Wednesday, March 18, 2015

An Original Rockwell

I bought my daughter an original Rockwell for her birthday last year.  You might assume that, like most other poor academics, such a magnificent gift would be beyond my means.  But I am a clever one, and I got ahold of this picture on Ebay for less than $20.



The image is one of the illustrations for "The Story of Louisa May Alcott," published in serial form in the Ladies Home Companion in 1937 and 1938.
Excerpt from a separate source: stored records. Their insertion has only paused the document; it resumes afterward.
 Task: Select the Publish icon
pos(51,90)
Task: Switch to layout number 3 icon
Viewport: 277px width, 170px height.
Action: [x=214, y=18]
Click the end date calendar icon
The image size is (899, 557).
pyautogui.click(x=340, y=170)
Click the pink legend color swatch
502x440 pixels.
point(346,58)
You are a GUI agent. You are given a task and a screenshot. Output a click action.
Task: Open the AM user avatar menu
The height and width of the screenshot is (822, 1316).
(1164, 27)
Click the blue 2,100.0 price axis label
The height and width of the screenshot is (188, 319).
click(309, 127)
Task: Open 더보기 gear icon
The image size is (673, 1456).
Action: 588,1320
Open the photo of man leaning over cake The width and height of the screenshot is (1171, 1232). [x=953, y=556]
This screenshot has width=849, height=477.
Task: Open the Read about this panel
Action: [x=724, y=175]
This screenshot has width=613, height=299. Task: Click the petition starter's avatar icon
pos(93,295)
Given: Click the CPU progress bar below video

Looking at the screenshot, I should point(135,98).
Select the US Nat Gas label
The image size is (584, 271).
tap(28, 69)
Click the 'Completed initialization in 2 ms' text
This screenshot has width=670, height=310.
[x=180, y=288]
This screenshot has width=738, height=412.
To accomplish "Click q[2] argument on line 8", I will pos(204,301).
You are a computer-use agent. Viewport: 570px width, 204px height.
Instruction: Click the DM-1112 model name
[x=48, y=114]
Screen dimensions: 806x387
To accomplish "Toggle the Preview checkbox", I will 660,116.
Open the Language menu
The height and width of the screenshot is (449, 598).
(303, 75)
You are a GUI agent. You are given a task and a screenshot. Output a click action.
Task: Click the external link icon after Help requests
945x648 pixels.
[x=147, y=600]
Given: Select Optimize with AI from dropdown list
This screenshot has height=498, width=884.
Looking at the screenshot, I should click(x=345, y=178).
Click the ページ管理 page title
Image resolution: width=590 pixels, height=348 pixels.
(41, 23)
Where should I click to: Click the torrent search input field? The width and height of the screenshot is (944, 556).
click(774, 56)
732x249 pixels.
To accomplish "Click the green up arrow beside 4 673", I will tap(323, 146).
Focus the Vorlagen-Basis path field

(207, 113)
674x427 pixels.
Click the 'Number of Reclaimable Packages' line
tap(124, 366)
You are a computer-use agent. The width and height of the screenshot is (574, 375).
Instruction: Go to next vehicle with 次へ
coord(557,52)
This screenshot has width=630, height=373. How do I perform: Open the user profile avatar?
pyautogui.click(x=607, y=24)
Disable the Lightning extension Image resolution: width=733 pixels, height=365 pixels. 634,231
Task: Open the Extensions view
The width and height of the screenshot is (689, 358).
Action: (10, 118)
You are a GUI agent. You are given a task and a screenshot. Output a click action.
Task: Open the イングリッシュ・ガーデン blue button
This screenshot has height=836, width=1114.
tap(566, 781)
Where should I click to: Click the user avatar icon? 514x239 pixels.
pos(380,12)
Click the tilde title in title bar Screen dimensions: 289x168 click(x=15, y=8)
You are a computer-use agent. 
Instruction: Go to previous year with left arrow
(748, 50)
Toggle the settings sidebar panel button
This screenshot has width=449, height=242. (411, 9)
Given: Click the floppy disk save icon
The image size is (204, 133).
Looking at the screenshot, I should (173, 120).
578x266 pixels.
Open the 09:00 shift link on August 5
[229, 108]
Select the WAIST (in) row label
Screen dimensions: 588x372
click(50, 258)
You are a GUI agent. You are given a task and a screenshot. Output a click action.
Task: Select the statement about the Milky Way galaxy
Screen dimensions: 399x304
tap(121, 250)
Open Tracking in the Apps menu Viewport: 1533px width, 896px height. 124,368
In fact, I've been holding out on you.  I've got two other original Rockwells.  One is an image he made for a postcard for the Knights of Columbus in 1919.  The other--here's the real stunner!--is the original "Shuffleton's Barbershop."  All easily purchased on a professor's salary.  A professor with five kids.

Here's how I did it.
Rockwell painted (almost exclusively) for publication.  His canvases were not ends in themselves.  They were a means to an end.  The end was the production of a story illustration, a magazine cover, or a post card (among other things).  The story illustrations, the magazine covers, the postcards, and so on--these are Rockwell's finished artworks.  And they can be found pretty cheap, as I have discovered.  The canvases are like photographic negatives: central, essential elements leading to the production of the finished artworks.  But not the artworks themselves.

At least, that's how it has always seemed to me.  If the whole goal of making the picture is to get it on the cover of the Post (say), then the Post cover is the work of art.

I still tend to think that's correct.  But there are a couple of pieces of evidence to the contrary that have to be considered.  First, Rockwell framed his paintings before he sent them off to the printer.  This is a bit of a mystery, and I'm not sure he ever explained to anyone exactly why he did it.  (It wasn't standard practice, I believe, among illustrators at the time.)  He was amazingly careless of his finished paintings once they'd been reproduced--leaving them stacked in his studio, or giving them away willy nilly to friends or acquaintances, as I mention here--but on their way off to the printer, he always framed them.

Second, and more importantly, the truth is that you cannot possibly hope to really appreciate a Rockwell simply by looking at an original Post cover, or an original page from a 1937 issue of Ladies Home Companion.  You have to see the canvas.  I didn't fully realize this until I saw "Christmas in Bethlehem."  The reproduction is a very nice picture.  The canvas, however, is a show-stopper.  It takes your breath away.  That's not a mere means.

"The Art Critic" is a different kind of case.  Here, the canvas is not shockingly dissimilar from reproductions, but there is one obvious difference--when you look at the canvas, you can see that the white paint on the "critic's" palette is piled on deep.  I think the pile of white paint stands out nearly an inch off the surface of the canvas.  I've got an idea about why Rockwell did that (and I explain that in my recent article in Crisis), but that's not the point for now.  For now, the point is that in the printed version, you simply cannot see the paint piled up.  It disappears.  So why did Rockwell do it, knowing (as of course he did) that it wouldn't show up?

The answer, I suppose, is that while the photographic negative is a mere means, Rockwell's canvases were not mere means.  He viewed them as ends in themselves.  I expect that's why he had them framed.  And yet, as I said, he was very careless of them once their job was done.  It's a puzzle.